TORONTO -- It can be tempting to tell our family and friends who are feeling down to just "be positive" and "look on the bright side." However, one expert says that these phrases could actually do more harm to their mental health.

Toronto-based psychotherapist Sarah Ahmed says such phrases are part of "toxic positivity," which is defined as the belief that people should maintain a positive mindset no matter how difficult a situation is.

"What it does is it actually invalidates and minimizes the range of emotions that human beings, very naturally, experience," Ahmed told CTV's Your Morning on Monday.

Ahmed says toxic positivity can be a way to avoid dealing with the range of negative emotions that come from a distressing event, which can lead to further negative mental health effects.

"When you're avoiding your emotions, you're actually causing more harm and this harm can show up physically for many of us in the in the way of hypertension, headaches, chronic pain, increased stress, of course, and also a greater risk of mortality," she said.

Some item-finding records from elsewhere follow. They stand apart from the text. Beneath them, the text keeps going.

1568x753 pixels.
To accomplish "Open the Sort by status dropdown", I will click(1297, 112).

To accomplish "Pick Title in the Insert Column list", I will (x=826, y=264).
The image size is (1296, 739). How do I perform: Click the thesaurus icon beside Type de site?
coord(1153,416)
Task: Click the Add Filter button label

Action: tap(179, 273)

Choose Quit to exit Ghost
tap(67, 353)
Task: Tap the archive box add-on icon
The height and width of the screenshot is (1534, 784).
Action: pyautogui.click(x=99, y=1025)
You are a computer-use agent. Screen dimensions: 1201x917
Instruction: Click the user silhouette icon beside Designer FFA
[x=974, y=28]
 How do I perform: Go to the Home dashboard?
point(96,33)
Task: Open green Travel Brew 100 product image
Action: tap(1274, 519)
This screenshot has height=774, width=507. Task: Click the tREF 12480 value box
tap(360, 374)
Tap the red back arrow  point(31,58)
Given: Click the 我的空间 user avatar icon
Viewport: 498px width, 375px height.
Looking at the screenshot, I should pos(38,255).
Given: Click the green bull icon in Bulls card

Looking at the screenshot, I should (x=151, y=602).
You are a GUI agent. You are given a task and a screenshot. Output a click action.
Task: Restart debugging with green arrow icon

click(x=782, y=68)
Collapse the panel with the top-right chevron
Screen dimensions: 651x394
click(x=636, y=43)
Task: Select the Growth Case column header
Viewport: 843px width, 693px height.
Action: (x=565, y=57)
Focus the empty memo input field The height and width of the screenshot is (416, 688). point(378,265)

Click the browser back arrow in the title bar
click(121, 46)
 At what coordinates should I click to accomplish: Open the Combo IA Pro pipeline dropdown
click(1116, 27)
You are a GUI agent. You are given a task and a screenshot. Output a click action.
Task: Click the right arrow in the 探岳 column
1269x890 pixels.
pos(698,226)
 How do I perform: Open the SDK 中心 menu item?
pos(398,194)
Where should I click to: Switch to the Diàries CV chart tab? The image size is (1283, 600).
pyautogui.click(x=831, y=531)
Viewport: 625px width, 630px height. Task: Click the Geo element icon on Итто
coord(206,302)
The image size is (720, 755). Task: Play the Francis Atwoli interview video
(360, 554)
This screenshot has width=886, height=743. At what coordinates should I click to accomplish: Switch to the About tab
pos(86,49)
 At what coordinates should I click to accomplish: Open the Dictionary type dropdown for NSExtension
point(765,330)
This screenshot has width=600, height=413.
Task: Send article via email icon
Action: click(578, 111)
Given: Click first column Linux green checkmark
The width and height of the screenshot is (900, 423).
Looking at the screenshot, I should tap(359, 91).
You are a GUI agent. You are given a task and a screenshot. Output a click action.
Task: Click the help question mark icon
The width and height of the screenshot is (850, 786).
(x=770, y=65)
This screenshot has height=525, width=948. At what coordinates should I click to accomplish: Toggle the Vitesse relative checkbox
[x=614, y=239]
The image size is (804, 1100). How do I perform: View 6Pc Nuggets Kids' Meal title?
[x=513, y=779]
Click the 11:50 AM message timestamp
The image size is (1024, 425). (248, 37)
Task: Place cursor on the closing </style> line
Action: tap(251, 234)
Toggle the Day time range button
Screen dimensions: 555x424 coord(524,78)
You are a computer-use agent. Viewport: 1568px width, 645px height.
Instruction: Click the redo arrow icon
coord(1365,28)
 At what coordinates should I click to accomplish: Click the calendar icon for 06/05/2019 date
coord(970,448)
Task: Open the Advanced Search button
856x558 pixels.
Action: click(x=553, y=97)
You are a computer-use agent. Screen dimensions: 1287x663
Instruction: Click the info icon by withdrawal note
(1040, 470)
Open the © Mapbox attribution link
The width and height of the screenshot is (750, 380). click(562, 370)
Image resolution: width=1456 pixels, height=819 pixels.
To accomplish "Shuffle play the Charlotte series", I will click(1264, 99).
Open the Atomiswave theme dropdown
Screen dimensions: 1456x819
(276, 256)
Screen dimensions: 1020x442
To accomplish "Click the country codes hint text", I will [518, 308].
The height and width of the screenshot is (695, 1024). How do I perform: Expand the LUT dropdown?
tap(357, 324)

It can be difficult to avoid toxic positivity. On Instagram, for example, hashtags such as #goodvibesonly and #staypositive have tens of millions of posts. Ahmed says brands have also tried to capitalize on toxic positivity as well, given that these hashtags and phrases often get printed on products.

"The way it's marketed is that it makes us believe and feel as though gaining these products or purchasing these products will somehow help us on our journey to happiness. And that's why it's so popular," Ahmed explained.

Ahmed says there are things we can do to avoid having a toxically positive mindset. She suggests journaling in order to better process feelings, as well as being mindful of the kind of social media content that we consume.

"I think it's safe to say acknowledge and address that we don't always have to be positive about everything," she said. "Some situations are distressful, so (be) very honest with yourself in a very compassionate manner."


"Look on the bright side" and "be positive."

These are some of the most common toxic phrases that get thrown around. Instead, Ahmed suggests saying, "I'm here to support you in ways that you need."

"Everything happens for a reason."

"It's one we hear very often and I'm also guilty of it and I remember hearing as well growing up," said Ahmed.

As an alternative, Ahmed suggests saying "Sometimes, things happen to us and they're very difficult and we can't really make sense of them. And it just sucks and that's okay."